#### WHAT THIS TASK INVOLVES:
Pick out each line in the listing below that contains the word "icon", and copy those lines.

---------- ENTRIES ----------

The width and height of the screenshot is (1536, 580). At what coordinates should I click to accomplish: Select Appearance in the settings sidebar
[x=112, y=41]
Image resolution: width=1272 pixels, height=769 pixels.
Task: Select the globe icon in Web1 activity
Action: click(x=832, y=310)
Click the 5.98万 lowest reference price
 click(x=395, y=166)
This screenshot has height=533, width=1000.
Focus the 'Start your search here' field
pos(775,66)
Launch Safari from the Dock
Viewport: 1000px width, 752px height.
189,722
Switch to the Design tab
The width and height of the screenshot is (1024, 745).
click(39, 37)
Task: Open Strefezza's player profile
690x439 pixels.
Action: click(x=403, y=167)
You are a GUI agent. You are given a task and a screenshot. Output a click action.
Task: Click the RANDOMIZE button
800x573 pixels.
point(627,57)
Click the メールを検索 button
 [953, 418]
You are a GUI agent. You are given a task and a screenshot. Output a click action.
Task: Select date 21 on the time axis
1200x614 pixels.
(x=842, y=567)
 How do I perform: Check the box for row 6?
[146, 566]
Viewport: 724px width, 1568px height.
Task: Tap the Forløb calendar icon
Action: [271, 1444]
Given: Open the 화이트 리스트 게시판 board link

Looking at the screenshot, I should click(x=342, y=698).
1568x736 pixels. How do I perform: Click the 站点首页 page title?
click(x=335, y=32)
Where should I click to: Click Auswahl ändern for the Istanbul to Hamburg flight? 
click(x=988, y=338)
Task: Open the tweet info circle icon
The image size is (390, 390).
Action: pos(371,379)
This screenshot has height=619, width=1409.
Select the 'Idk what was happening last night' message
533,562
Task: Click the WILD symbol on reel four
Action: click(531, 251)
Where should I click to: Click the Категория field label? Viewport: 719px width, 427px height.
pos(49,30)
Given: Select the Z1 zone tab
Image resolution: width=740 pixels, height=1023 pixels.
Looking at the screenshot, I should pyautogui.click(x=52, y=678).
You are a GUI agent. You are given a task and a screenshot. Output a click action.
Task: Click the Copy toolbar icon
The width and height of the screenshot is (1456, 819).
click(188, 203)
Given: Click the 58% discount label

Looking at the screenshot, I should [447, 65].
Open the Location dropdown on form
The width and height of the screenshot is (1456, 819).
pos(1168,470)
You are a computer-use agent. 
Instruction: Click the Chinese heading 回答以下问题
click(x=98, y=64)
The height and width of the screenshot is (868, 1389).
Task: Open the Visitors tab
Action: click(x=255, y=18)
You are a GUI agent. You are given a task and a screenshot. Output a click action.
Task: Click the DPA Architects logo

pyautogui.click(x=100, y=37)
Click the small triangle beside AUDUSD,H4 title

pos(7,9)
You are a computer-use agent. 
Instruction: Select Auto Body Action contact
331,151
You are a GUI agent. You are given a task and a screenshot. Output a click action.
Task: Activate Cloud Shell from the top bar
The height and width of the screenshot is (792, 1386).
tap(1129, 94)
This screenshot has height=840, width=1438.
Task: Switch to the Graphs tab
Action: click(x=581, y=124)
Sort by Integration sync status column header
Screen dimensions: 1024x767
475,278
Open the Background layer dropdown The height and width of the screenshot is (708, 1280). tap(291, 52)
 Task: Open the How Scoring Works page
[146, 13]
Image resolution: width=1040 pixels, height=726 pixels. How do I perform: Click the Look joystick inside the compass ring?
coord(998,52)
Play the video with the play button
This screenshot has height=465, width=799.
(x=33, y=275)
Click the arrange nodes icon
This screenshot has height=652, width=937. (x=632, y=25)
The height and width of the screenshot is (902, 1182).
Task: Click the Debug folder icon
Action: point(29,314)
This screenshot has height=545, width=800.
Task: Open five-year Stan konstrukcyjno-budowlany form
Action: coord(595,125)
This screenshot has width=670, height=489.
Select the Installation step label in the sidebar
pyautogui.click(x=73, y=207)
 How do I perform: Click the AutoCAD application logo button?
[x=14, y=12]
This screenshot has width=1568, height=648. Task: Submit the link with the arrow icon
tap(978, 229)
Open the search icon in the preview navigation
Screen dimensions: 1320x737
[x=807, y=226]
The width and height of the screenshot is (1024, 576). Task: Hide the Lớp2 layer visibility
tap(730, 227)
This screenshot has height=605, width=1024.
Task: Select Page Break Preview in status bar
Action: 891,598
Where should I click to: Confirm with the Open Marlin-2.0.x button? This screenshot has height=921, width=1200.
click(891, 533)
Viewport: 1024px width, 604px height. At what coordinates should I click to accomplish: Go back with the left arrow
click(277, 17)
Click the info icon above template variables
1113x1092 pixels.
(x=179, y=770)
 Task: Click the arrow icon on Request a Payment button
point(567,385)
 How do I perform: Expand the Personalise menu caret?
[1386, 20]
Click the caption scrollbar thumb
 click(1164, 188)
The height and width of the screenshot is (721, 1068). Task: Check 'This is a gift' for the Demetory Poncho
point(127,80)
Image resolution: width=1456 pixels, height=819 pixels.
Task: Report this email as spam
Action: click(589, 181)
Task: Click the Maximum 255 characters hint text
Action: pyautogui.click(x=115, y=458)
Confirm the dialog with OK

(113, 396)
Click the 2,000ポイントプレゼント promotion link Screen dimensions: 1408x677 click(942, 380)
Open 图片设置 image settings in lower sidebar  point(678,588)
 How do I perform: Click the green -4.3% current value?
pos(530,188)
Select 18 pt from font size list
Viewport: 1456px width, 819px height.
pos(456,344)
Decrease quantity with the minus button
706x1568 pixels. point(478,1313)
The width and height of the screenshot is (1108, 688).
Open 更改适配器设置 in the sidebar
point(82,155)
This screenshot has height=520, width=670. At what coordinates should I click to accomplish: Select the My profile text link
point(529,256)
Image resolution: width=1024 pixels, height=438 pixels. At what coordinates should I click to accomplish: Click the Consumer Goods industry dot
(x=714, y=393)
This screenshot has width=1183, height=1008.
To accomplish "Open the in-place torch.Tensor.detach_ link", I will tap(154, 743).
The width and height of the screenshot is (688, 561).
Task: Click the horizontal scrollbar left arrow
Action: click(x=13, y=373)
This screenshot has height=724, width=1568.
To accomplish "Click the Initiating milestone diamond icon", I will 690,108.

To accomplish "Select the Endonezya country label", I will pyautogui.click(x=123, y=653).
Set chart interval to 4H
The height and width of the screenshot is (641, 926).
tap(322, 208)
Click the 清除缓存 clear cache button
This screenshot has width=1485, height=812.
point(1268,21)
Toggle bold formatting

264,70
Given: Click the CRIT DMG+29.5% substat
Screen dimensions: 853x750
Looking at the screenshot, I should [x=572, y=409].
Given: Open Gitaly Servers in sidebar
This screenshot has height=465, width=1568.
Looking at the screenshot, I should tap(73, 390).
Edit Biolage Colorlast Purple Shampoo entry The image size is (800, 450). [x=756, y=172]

----------

#### OUTPUT OF THE TASK:
Task: Select the globe icon in Web1 activity
Task: Tap the Forløb calendar icon
Task: Open the tweet info circle icon
Task: Click the Copy toolbar icon
Click the arrange nodes icon
Task: Click the Debug folder icon
This screenshot has width=1568, height=648. Task: Submit the link with the arrow icon
Open the search icon in the preview navigation
Click the info icon above template variables
 Task: Click the arrow icon on Request a Payment button
To accomplish "Click the Initiating milestone diamond icon", I will 690,108.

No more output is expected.